*What this task involves*. Update the lines from the one containing "You are a GUI" through the one containing "(x=232, y=76)" by replacing "sidebar" with "side panel" and leaving everything else unchanged. Give only those lines, without the pictures.

*Source data*.
━━━━━━━━━━

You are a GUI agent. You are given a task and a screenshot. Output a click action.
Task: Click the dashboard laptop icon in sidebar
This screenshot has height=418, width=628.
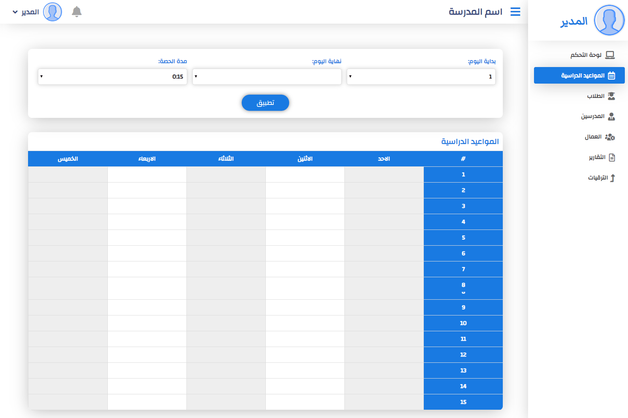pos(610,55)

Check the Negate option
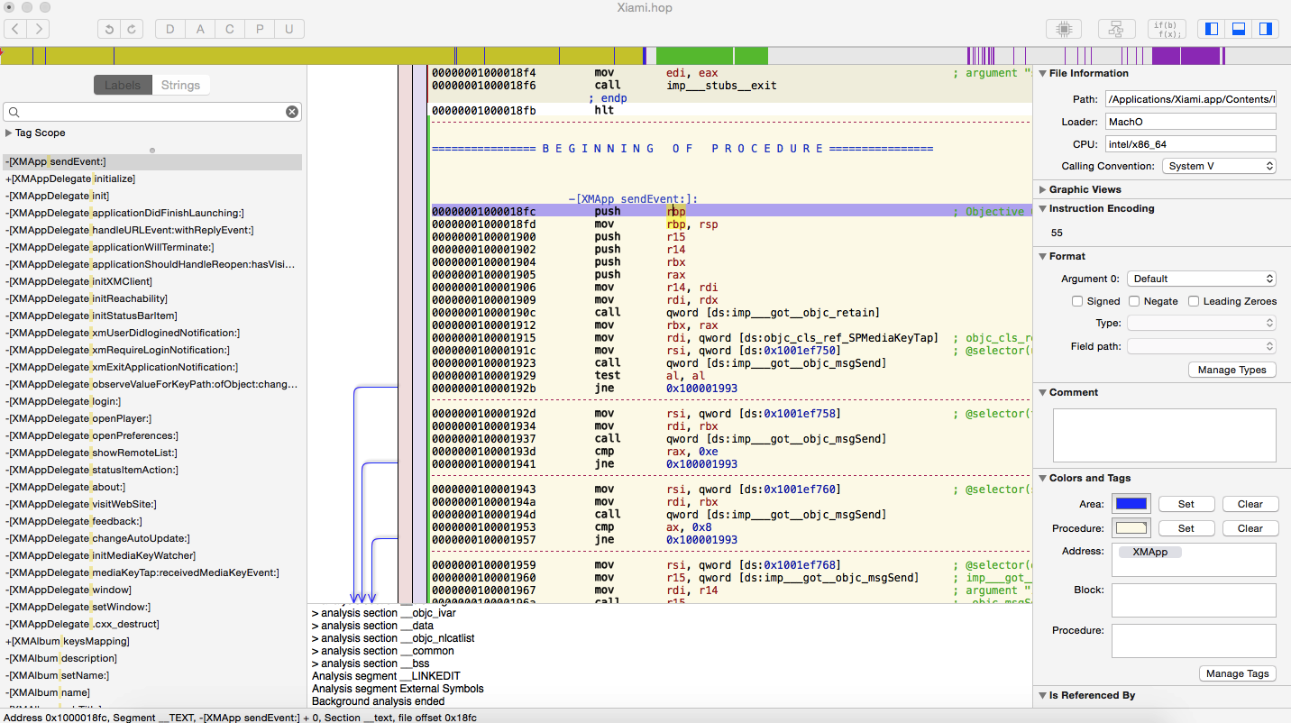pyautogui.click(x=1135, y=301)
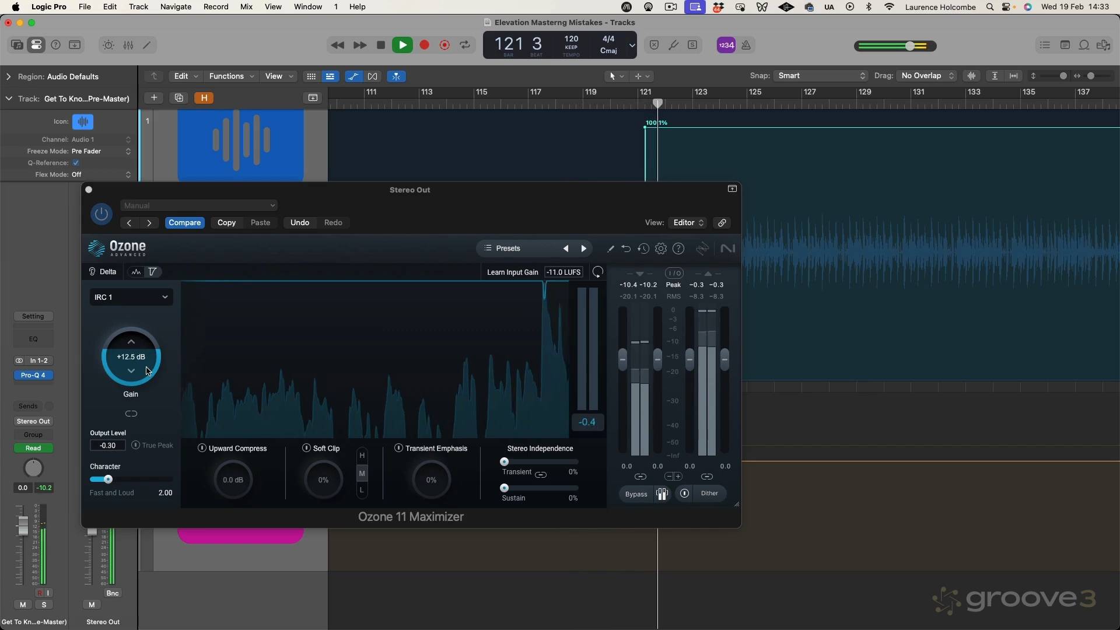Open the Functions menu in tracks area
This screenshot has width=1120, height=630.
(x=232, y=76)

━━━━━━━━━━

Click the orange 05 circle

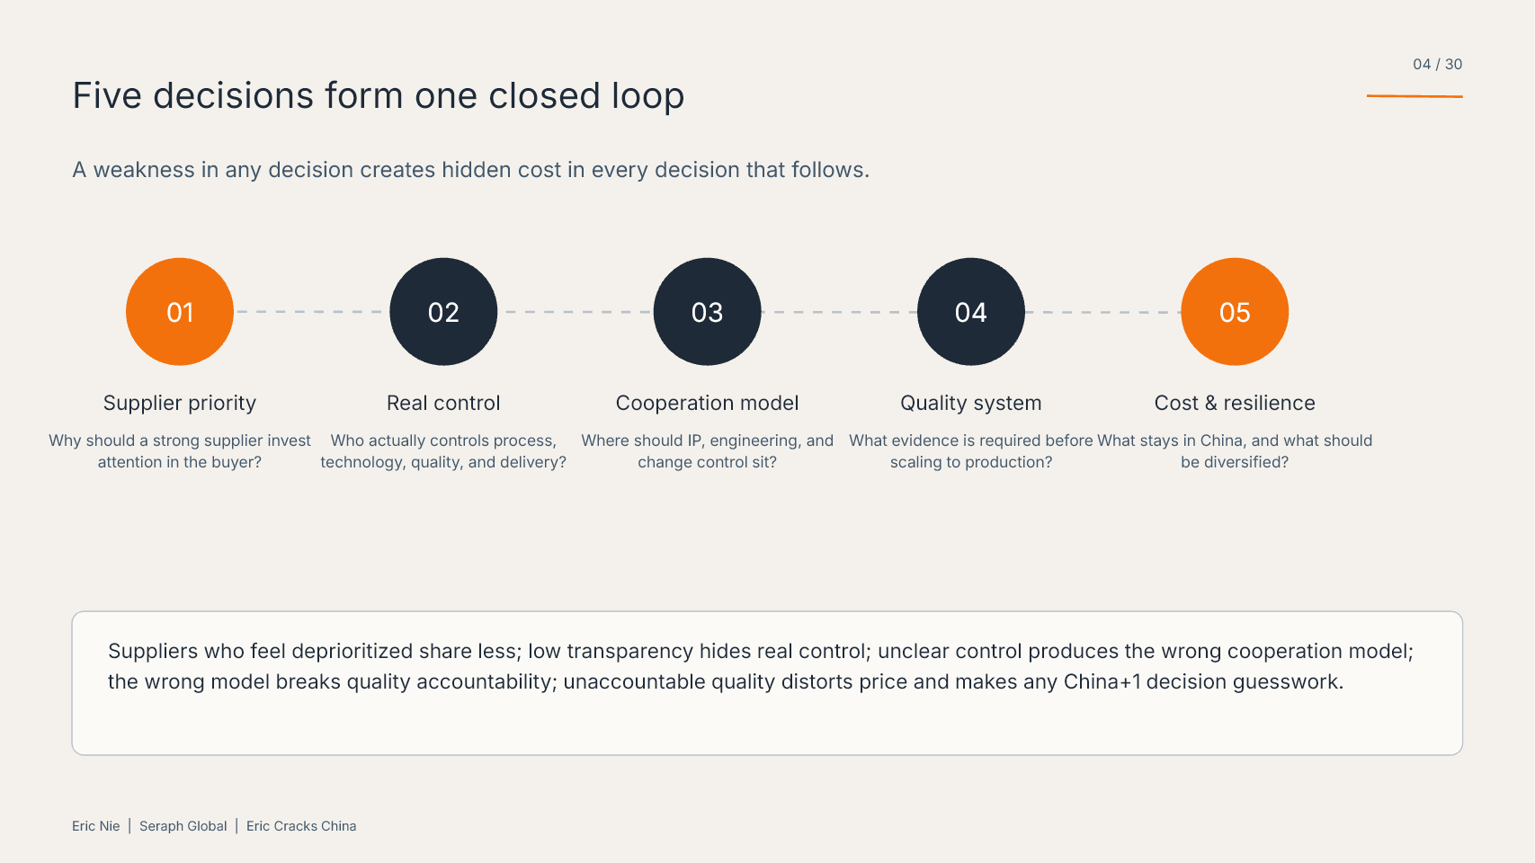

━━━━━━━━━━

*Written reply*.
You are a GUI agent. You are given a task and a screenshot. Output a click action.
Task: Click the dashboard laptop icon in side panel
This screenshot has height=418, width=628.
pos(610,55)

Check the Negate option
pyautogui.click(x=1135, y=301)
Open the Functions menu in tracks area
This screenshot has width=1120, height=630.
(x=232, y=76)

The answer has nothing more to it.